Records of locating words and elements:
* start *
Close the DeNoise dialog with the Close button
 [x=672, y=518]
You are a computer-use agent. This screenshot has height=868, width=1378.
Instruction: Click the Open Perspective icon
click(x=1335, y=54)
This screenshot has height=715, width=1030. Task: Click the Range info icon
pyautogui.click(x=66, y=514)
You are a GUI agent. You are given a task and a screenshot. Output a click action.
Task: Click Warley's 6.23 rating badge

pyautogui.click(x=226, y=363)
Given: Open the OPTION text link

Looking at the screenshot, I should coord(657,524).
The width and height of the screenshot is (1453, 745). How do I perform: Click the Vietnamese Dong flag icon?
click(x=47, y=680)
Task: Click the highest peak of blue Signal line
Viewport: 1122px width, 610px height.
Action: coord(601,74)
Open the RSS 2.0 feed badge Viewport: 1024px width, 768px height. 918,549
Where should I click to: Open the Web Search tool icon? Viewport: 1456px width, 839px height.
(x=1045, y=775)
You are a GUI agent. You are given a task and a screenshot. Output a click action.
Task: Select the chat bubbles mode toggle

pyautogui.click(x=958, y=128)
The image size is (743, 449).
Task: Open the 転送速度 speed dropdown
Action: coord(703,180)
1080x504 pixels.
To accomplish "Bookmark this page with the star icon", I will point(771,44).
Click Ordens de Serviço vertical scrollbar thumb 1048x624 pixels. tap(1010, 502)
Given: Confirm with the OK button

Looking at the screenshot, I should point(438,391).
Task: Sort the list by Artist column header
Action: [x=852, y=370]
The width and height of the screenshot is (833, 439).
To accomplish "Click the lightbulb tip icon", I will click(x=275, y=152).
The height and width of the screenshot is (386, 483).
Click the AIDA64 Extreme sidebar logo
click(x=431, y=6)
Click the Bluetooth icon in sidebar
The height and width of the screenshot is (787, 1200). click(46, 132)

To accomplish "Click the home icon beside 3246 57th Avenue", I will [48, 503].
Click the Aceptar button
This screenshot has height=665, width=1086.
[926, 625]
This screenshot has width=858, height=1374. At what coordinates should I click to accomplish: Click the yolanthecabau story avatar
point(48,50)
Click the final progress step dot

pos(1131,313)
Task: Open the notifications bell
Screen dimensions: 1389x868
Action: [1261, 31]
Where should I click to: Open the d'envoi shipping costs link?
* end *
**Description of the task**
Which lines in the items above contain the string "button"? Pull out each of those lines and copy it in full.

**Output below**
Close the DeNoise dialog with the Close button
Given: Confirm with the OK button
Click the Aceptar button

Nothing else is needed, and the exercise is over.